J Adv Prosthodont.  2018 Dec;10(6):395-400. 10.4047/jap.2018.10.6.395.

A pilot study using machine learning methods about factors influencing prognosis of dental implants

Affiliations
  • 1Department of Prosthodontics, Dankook University College of Dentistry Jukjeon Dental Hospital, Yongin, Republic of Korea.
  • 2Private Practice, The Seoul Dental Clinic, Seongnam, Republic of Korea.
  • 3Biomedical Knowledge Engineering Lab., Seoul National University School of Dentistry, Seoul, Republic of Korea.
  • 4Dental Research Institute, Seoul National University School of Dentistry, Seoul, Republic of Korea.
  • 5Private Practice, Yang's Dental Clinic, Seoul, Republic of Korea.
  • 6Department of IT Engineering, Hansung University, Seoul, Republic of Korea.
  • 7Department of Prosthodontics and Dental Research Institute, Seoul National University School of Dentistry, Seoul, Republic of Korea. pros53@snu.ac.kr

Abstract

PURPOSE
This study tried to find the most significant factors predicting implant prognosis using machine learning methods.
MATERIALS AND METHODS
The data used in this study was based on a systematic search of chart files at Seoul National University Bundang Hospital for one year.

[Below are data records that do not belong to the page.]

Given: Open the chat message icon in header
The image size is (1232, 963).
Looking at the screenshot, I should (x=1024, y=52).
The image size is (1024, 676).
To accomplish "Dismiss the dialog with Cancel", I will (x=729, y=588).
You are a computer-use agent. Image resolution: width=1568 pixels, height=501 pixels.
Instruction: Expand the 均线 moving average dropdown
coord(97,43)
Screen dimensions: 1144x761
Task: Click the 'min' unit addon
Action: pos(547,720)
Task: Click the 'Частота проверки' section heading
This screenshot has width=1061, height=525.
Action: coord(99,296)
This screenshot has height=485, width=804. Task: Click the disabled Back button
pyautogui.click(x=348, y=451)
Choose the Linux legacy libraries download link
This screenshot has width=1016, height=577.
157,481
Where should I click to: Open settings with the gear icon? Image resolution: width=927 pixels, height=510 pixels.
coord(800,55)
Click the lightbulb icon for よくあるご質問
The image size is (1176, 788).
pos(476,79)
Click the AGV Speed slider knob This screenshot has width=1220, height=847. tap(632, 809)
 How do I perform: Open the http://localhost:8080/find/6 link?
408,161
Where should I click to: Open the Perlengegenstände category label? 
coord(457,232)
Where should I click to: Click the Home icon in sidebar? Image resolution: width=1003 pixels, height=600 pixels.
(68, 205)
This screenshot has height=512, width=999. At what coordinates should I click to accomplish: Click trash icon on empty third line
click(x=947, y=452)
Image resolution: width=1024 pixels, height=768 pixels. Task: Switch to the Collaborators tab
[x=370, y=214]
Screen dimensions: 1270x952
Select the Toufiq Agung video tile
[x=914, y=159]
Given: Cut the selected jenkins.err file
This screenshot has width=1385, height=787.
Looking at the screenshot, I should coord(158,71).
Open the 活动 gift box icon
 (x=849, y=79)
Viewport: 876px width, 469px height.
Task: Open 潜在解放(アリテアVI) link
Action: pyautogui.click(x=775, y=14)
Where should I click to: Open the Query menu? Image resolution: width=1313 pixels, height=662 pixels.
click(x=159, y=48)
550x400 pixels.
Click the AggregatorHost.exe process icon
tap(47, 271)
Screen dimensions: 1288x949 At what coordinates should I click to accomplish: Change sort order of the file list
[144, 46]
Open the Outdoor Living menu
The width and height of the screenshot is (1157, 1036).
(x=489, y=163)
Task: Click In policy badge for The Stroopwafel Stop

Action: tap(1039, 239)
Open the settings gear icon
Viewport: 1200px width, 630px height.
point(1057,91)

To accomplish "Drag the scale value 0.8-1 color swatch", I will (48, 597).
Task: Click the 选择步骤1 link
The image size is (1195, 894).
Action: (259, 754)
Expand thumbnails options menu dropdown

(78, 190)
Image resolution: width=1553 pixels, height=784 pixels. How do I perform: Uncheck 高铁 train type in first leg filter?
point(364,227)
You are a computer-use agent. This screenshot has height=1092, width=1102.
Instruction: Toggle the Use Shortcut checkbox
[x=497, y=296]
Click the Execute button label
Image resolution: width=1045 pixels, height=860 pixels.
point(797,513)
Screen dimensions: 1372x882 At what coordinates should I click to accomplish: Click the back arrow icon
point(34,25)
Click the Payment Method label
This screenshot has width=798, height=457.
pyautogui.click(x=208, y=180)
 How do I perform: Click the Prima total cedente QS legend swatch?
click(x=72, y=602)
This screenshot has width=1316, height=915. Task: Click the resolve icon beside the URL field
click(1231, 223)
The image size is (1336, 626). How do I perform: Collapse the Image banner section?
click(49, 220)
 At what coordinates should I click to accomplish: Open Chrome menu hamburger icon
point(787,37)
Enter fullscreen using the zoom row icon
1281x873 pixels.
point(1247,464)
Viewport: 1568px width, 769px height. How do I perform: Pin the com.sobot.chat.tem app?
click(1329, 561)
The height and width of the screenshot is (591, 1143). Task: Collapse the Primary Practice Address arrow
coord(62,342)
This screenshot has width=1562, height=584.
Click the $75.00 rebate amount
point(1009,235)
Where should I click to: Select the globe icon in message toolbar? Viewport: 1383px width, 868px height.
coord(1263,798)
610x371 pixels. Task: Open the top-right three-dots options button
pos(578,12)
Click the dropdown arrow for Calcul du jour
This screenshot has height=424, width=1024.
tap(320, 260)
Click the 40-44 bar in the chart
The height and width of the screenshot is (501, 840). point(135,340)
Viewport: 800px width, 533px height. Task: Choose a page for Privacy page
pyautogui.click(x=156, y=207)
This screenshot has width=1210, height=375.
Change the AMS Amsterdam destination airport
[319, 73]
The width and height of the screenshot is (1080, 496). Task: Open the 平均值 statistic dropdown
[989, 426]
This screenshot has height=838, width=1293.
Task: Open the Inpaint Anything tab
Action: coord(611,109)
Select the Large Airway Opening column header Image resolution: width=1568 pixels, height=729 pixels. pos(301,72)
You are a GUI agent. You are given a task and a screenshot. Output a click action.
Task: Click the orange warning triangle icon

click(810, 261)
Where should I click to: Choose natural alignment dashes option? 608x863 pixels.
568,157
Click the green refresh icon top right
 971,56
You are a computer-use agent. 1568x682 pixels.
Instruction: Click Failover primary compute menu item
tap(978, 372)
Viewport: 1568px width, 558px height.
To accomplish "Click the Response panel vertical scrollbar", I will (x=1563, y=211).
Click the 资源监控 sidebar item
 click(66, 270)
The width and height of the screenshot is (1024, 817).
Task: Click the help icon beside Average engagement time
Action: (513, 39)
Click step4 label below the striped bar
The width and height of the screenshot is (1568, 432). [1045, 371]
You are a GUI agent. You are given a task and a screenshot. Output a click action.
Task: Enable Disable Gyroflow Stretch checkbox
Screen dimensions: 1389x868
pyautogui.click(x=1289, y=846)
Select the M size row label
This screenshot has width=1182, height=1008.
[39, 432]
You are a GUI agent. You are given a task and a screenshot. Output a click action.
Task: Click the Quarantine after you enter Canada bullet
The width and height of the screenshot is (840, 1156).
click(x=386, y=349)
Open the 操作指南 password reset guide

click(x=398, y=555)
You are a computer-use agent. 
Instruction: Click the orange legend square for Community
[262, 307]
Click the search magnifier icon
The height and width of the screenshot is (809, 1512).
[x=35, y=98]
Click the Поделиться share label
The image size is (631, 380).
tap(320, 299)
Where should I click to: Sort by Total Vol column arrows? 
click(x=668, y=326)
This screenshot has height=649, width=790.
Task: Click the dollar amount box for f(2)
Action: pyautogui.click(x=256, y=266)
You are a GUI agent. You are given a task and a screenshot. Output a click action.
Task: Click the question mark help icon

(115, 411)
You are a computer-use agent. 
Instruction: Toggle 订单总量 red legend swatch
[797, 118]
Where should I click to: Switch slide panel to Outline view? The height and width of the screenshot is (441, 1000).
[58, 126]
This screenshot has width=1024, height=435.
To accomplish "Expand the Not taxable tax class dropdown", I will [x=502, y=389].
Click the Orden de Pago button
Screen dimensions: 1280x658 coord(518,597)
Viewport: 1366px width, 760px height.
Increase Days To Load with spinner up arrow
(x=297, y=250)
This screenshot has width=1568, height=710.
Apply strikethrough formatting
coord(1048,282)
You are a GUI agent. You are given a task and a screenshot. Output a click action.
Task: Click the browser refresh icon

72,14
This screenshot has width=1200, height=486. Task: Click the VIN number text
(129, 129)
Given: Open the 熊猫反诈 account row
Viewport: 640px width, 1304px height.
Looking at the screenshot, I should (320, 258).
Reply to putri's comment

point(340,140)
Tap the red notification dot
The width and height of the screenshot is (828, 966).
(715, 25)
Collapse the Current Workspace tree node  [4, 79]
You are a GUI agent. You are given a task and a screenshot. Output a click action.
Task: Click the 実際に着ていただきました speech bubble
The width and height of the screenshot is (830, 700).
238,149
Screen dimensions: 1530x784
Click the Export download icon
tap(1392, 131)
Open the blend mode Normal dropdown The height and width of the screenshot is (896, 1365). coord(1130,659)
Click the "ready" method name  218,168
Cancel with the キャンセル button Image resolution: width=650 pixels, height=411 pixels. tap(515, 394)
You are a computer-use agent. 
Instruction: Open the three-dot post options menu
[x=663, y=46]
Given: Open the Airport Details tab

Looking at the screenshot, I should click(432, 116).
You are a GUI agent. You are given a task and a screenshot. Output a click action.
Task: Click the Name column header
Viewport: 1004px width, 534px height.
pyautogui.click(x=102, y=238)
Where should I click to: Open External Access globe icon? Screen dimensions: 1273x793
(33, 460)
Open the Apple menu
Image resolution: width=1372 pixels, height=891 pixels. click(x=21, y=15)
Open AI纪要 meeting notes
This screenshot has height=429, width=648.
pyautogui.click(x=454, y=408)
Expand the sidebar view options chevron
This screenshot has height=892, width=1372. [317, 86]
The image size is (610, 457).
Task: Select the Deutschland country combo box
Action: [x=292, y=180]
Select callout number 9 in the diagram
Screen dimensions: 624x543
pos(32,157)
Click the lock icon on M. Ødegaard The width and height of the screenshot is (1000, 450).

In this period, oral and maxillofacial surgeons inserted 667 implants in 198 patients after consultation with a prosthodontist. The traditional statistical methods were inappropriate in this study, which analyzed the data of a small sample size to find a factor affecting the prognosis. The machine learning methods were used in this study, since these methods have analyzing power for a small sample size and are able to find a new factor that has been unknown to have an effect on the result. A decision tree model and a support vector machine were used for the analysis.
RESULTS
The results identified mesio-distal position of the inserted implant as the most significant factor determining its prognosis. Both of the machine learning methods, the decision tree model and support vector machine, yielded the similar results.
CONCLUSION
Dental clinicians should be careful in locating implants in the patient's mouths, especially mesio-distally, to minimize the negative complications against implant survival.

Keyword

Machine learning; Decision tree; Support vector machine; Dental implant; Implant prognosis

MeSH Terms

Decision Trees
Dental Implants*
Dentists
Humans
Machine Learning*
Methods*
Mouth
Oral and Maxillofacial Surgeons
Pilot Projects*
Prognosis*
Sample Size
Seoul
Support Vector Machine
Dental Implants

Figure

  • Fig. 1 The decision tree model for implant survival. The mesio-distal position is the most significant factor determining implant prognosis (accuracy = 0.93).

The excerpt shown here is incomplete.